目指せ!金持ちニート

不労所得で豊かな生活を過ごそう

名前とは非常に重要なもので、その名前だけでひとはそのモノがどういうものか想像しようとします。

最近奨学金の返済に苦しむ人が多くなり社会問題になっています。奨学金と聞くと必要とあらば気軽に申請してしまいがちですが、あれは実態はローンと変わりありません。ローンと聞くとちゃんと返せるかどうか一歩立ち止まって考えるものですが、奨学金というネーミングのせいでその抵抗がなくなってしまうのです。そして返済する局面になってようやくただのローンだったということに気づき返済に四苦八苦していくのです。 

では「塩漬け株」というネーミングはどうでしょうか。 塩漬けして熟成し、おいしくなりそうな名前ですね。こんな名前を付けてるから人は損切りができないのです。

もっと卑猥で過激な名前にし、持っているだけで罪悪感を感じざるを得ないようにすればいいのです。

有名大学卒とかいう肩書きだけでその人をきっと優秀な人に違いないと思うことがあります。その肩書がハロー(後光)となってその人を輝かせるのです。このような現象をハロー効果といいます。

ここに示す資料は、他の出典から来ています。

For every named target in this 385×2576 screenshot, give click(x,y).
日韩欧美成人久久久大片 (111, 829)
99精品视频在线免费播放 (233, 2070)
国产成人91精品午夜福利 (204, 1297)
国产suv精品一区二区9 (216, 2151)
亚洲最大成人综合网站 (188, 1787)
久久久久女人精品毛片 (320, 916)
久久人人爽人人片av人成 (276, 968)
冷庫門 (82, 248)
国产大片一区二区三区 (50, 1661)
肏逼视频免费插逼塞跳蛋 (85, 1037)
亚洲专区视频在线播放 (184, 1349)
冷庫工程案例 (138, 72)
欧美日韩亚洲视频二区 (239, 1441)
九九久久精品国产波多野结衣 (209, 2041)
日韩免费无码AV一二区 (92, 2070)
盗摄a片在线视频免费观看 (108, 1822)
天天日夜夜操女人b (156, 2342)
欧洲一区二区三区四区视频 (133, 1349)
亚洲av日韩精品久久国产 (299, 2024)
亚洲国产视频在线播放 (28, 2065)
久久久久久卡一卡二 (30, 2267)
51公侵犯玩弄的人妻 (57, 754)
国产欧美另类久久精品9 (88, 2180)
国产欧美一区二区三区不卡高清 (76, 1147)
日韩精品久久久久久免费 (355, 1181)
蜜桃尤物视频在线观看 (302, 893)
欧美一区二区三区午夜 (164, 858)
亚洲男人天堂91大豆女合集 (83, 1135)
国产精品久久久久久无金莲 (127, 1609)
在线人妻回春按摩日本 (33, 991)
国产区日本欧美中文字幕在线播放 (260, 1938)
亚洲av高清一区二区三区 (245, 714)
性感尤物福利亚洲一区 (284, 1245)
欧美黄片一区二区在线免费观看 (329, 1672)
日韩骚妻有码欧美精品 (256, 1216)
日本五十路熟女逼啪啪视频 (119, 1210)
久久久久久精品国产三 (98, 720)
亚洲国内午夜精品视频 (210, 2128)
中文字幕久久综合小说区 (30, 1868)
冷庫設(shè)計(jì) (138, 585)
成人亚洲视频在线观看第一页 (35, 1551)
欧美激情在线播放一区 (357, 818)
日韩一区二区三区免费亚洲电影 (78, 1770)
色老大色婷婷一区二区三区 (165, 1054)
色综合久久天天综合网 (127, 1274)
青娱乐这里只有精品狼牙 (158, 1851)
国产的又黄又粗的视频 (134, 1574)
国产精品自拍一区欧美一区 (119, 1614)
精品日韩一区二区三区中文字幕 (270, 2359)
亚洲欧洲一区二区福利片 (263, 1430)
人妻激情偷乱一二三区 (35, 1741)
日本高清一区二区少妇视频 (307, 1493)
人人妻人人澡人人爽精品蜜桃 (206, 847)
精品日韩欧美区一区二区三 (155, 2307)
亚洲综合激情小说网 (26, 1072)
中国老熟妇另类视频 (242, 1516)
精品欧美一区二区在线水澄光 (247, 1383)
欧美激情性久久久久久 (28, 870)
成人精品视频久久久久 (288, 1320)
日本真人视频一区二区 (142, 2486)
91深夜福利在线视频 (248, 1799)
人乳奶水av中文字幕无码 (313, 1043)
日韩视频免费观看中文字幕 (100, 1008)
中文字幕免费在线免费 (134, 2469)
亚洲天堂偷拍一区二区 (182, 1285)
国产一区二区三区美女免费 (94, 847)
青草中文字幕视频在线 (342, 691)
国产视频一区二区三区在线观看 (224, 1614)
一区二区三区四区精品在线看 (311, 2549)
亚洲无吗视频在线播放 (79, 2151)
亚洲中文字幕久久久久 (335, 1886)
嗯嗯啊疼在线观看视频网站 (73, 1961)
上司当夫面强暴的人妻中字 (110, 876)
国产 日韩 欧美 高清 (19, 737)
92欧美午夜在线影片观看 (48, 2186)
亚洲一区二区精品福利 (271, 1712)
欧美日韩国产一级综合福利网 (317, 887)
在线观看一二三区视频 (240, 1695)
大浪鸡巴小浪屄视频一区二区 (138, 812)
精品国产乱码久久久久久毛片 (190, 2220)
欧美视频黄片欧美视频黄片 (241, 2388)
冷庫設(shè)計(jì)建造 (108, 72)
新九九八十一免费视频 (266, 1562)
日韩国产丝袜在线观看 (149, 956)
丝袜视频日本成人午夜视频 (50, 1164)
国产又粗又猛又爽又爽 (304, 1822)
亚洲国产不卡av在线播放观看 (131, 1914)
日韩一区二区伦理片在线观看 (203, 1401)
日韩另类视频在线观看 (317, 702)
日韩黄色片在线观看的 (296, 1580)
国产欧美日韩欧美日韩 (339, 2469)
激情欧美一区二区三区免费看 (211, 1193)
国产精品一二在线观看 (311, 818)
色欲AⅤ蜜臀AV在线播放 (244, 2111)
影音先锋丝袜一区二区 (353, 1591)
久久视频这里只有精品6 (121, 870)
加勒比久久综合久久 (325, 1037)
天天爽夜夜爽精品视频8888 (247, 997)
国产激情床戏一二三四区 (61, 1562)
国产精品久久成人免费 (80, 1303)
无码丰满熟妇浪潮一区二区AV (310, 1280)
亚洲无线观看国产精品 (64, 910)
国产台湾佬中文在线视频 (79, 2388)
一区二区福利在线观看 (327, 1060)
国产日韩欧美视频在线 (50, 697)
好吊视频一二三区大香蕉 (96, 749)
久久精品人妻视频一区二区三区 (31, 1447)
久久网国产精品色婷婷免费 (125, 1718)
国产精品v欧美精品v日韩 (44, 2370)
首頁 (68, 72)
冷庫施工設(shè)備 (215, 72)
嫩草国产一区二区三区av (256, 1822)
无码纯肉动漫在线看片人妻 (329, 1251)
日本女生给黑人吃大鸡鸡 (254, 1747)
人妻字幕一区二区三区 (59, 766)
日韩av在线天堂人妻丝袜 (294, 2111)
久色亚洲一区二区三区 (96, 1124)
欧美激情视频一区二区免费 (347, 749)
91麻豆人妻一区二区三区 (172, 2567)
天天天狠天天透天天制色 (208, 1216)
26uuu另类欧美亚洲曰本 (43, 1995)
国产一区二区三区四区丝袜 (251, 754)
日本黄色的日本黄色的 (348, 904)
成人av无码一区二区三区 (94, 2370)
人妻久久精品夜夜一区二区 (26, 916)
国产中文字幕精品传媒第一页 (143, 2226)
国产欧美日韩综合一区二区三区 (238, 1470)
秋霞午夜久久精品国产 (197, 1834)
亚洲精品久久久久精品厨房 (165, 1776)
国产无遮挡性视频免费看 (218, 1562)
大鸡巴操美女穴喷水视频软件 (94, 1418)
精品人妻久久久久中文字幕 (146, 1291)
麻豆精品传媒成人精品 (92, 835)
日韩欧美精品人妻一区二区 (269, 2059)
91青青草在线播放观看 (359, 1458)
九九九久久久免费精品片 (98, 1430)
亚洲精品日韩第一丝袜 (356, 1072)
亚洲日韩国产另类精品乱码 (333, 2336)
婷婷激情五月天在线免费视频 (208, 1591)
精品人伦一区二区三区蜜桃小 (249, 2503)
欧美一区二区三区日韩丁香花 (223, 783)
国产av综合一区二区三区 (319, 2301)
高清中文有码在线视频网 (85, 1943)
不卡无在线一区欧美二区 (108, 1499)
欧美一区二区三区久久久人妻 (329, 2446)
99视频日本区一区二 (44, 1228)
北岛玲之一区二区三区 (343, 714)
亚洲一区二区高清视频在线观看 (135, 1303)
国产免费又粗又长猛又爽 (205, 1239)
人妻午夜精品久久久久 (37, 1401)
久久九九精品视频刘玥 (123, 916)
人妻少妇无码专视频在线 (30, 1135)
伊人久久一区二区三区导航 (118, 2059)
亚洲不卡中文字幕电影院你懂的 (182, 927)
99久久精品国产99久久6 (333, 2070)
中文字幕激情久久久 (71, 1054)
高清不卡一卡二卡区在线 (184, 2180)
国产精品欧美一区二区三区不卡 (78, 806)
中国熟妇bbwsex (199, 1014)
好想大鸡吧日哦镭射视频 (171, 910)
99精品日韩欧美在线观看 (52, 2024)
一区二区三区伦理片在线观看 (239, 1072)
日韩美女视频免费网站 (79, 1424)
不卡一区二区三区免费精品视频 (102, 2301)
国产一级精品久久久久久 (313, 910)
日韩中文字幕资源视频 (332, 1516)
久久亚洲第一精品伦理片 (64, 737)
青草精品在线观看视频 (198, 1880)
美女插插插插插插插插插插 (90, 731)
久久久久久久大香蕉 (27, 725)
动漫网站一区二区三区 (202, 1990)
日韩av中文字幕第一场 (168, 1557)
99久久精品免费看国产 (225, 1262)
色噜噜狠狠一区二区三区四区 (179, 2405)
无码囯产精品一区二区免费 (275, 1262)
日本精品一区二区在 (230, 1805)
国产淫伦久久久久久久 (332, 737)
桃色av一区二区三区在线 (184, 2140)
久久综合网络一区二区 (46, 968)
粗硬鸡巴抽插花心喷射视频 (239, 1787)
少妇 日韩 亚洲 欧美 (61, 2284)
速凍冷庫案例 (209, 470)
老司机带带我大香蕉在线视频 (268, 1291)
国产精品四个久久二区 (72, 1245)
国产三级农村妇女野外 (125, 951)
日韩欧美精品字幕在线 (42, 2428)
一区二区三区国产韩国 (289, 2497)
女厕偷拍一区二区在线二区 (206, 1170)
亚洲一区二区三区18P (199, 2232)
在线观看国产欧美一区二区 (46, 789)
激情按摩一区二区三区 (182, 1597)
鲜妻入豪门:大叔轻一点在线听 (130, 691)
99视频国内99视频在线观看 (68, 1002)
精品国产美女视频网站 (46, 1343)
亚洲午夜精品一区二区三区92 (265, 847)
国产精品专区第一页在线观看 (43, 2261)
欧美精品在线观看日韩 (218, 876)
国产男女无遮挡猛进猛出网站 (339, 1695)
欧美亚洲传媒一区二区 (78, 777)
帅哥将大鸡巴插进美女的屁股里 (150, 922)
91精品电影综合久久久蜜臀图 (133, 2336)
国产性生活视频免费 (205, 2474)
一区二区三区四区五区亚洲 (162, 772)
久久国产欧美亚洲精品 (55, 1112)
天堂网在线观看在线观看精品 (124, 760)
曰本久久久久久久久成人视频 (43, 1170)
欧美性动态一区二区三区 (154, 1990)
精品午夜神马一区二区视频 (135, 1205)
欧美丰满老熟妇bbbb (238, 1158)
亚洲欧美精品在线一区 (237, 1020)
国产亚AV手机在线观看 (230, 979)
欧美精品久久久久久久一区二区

商品の紹介で「あの人も使っている」という言葉がよく出てきます。これはあの有名人が使っているならばきっといい商品に違いない、というように商品に後光がかかって見えるようにしているのです。

ではトレードではどうでしょう。

ずっと持ち続けていた塩漬け株をとあるカリスマトレーダーが購入したという情報を耳にしたとします。するとあのカリスマが目をつけてくれたなら大丈夫なはずだ、近いうちに助かるはずと思うようになります。塩漬け株に後光がかかったのです。論理的な根拠があるわけではないのにその後光だけで精神的にすごく楽になります。

ところが不思議なもので後日そのカリスマトレーダーがその株に見切りをつけたという情報を耳にしたとしても、自分は損切りできないんですよね。不思議なものです。

人は自分の判断が正しいと思ったらさらに確証を得るために都合のいい情報だけを集めようとします。正しいと信じ込ませるためにそれを裏付ける情報だけを収集し、それを否定するような情報は無視しようとします。これを確証バイアスといいます。

例えば30代の独身女性が婚活で年収1500万の男性を望んでいたとします。そして女性は30代からが花とかいう雑誌の甘い記事に読みふけり、その夢は実現できると思い込みます。一方で年収1500万の男性の割合がいかに少ないかとか、30代は20代にくらべて女性の価値は落ちているんだとか、そういう不利な情報は一切無視しようとします。

いわば確証バイアスとは思い込みが激しくて他人の意見に耳を傾けない人の状態ともいえます。

さてトレードではどうでしょうか。

何かの塩漬け株またはマイナスポジションを抱えてたとします。すると人はこれから値を戻すよといった自分を安心させる情報だけを集めようとするのです。そしてここからさらに値を下げる可能性があるよという情報は無視しようとします。

これもまた人が損切りすることを難しくさせる要因の一つなのです。